## ACTIVITY
Lines from the one containing "Where should I click to: Toggle" through the last line of the records below need to be repeated exactly; nothing else, and no pictures.

## EXTRACTED MATERIAL
==============================

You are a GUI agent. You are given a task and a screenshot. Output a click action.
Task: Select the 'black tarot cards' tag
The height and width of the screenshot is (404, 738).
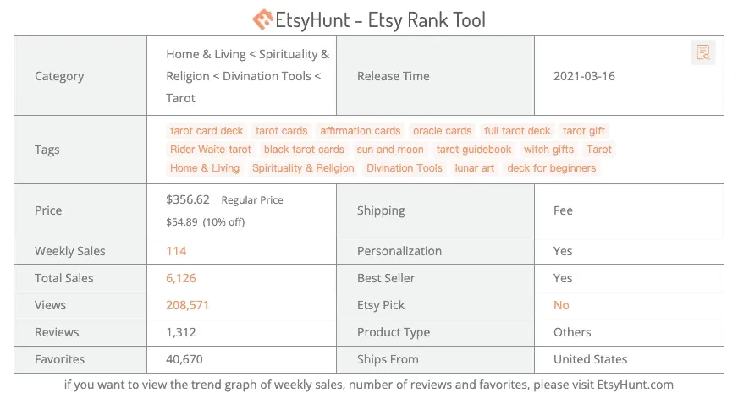point(304,150)
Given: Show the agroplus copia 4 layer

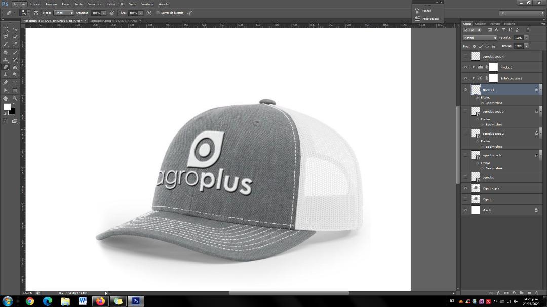Looking at the screenshot, I should [465, 56].
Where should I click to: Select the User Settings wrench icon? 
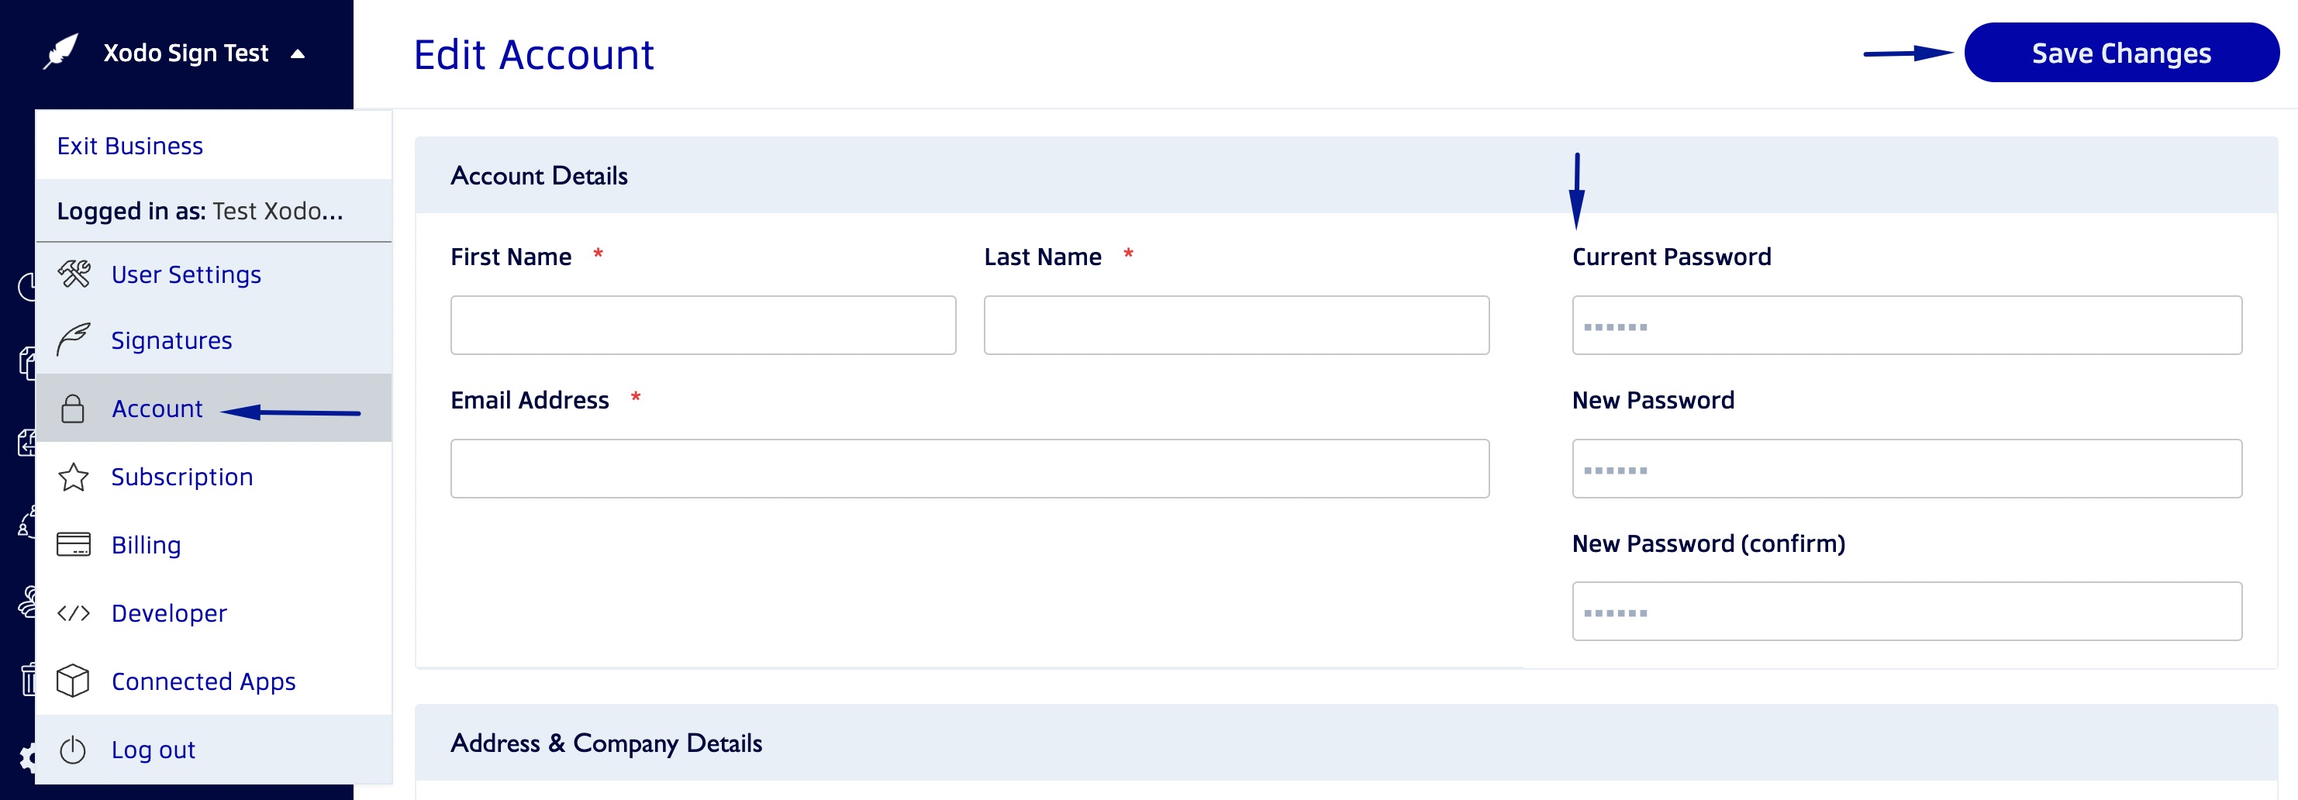click(x=75, y=274)
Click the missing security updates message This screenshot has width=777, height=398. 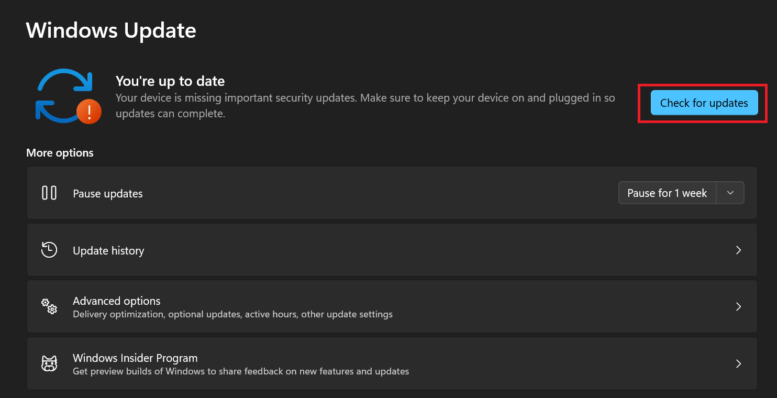(365, 98)
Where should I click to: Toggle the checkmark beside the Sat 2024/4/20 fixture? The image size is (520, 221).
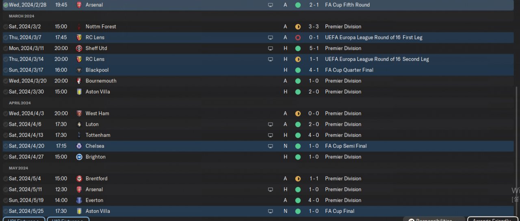(x=5, y=146)
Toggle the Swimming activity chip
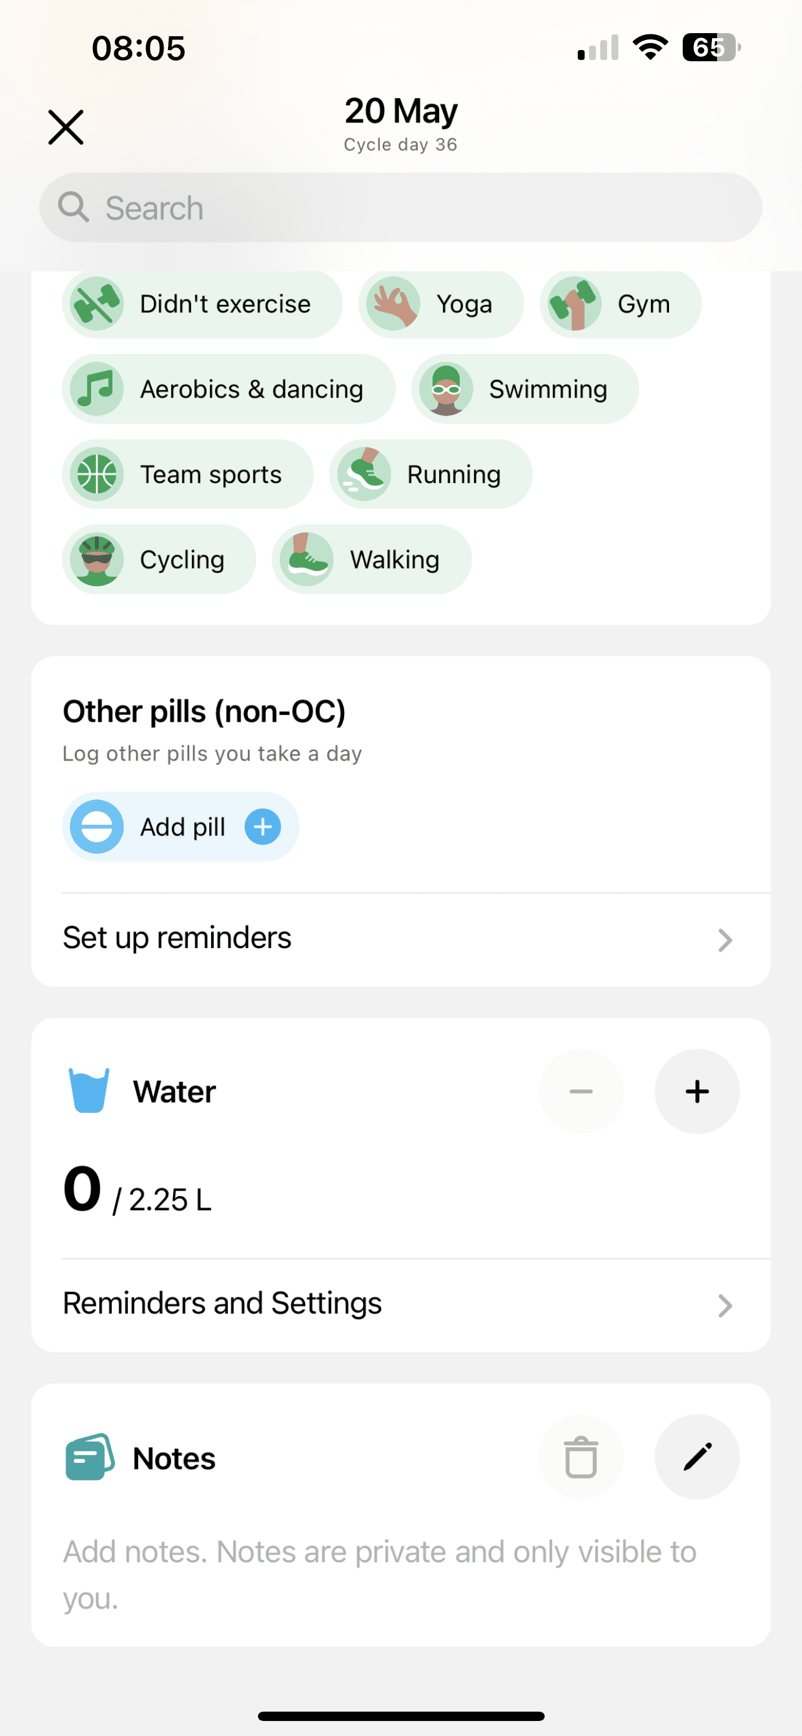The height and width of the screenshot is (1736, 802). (x=525, y=389)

==============================

## ANSWER FOR THE TASK
Where should I click to: Toggle the checkmark beside the Sat 2024/4/20 fixture? The image size is (520, 221).
(x=5, y=146)
Toggle the Swimming activity chip
The height and width of the screenshot is (1736, 802). (x=525, y=389)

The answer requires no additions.